[Date Prev][Date Next][Thread Prev][Thread Next][Date Index][Thread Index]
Re: [idn] UTF-8 / RACE
> > I don't think it's fair to characterize ACE as a halfway solution.
>
> It requires significant additional computations and presentation
> processing for it to be anywhere near seamless for the user.
Somehow I don't think I would characterize the additional computation
as 'significant' - it's a fairly trivial format conversion. The
presentation processing is only a significant issue for those applications
that don't already have to parse the input to distinguish components
that contain domain names from those that don't. Most appliations
that I can think off offhand already need to do this. And even with
UTF-8, any application that accepts input of domain names would also
need to do this, becaue it would need to handle nameprep.
> UTF8 encoded data does not require multiple translations.
That depends on whether you consider nameprep a translation.
> Maybe "halfway" isn't proper
> descriptor for ACE (did I use it? no matter), but it's not a complete
> solution either.
Again, I don't see it. In either the ACE case or the UTF8 case you have
to separate domain names from other text for the purpose of input.

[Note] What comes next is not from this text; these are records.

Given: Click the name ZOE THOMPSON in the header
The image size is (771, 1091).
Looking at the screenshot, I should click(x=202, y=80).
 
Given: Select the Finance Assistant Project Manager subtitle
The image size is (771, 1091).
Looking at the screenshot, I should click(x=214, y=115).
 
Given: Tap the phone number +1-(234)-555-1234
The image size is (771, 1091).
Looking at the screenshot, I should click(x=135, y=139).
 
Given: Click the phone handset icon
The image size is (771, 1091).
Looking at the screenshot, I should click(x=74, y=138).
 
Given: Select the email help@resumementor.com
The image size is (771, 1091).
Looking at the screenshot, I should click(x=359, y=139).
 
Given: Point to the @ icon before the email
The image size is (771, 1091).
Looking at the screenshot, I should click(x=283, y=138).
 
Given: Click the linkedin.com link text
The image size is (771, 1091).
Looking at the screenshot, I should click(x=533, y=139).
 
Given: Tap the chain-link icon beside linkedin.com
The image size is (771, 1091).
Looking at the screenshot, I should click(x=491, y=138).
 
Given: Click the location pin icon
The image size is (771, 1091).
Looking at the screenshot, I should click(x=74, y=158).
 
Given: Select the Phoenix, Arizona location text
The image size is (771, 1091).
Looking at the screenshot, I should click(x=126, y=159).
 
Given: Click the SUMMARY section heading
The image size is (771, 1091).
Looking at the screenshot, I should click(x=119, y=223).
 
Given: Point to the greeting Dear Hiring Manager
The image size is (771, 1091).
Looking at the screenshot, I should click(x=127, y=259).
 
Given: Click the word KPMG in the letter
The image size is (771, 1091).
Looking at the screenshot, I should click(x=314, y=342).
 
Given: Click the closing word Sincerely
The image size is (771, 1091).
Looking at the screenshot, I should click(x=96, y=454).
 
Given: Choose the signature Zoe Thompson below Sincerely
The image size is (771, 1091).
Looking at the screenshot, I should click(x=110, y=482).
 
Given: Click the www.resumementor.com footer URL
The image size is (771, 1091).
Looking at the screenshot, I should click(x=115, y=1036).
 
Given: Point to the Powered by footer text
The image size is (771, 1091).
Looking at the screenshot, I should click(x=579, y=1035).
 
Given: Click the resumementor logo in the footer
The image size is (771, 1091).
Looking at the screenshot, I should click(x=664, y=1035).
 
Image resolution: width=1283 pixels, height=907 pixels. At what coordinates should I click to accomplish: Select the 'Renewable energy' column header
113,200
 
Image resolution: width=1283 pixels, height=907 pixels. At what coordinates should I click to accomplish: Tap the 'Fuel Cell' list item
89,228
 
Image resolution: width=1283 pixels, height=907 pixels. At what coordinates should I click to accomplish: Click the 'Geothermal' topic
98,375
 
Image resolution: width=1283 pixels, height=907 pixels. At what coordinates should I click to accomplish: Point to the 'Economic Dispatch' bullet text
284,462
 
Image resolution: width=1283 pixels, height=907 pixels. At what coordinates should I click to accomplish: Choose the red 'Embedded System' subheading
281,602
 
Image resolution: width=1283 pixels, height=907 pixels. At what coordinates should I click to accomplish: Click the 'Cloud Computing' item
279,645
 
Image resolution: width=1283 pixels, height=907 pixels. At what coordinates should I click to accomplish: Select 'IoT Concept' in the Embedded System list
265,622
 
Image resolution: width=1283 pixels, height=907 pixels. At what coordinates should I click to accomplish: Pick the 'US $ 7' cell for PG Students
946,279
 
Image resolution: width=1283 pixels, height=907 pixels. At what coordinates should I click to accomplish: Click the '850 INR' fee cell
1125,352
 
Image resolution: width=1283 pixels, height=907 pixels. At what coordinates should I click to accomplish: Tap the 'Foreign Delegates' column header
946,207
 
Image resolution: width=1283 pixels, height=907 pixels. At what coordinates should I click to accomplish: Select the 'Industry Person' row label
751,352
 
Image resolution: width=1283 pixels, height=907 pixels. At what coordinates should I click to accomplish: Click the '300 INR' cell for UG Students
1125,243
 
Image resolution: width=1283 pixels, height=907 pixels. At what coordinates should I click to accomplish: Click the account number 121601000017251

In the case of ACE you have to separate them for the purpose of presentation
also, but often you would have had to do it anyway. So there's a chance
of needing some additional complexity on the part of ACE for the purpose
of presentation but this is more than offset by not needing the complexity
of negotiation between components before exchanging domains in the
UTF8 case.
> > since the vast majority of applications will be using standard APIs
> > which convert between native character set and encoding and those
> > used on the wire. For this purpose, the application doesn't care
> > whether the format is UTF-8 or ACE.
>
> My guess is that over the next 10 years, the majority of the systems will
> be either be native UTF8 or UTF32.
I'm not sure what you mean by "systems". Operating systems will certainly
support UTF8, but may use other encodings also. Applications will use
a variety of encodings internally. New applications will probably use
a combination of UTF-8 and 32 bit representations.
Keith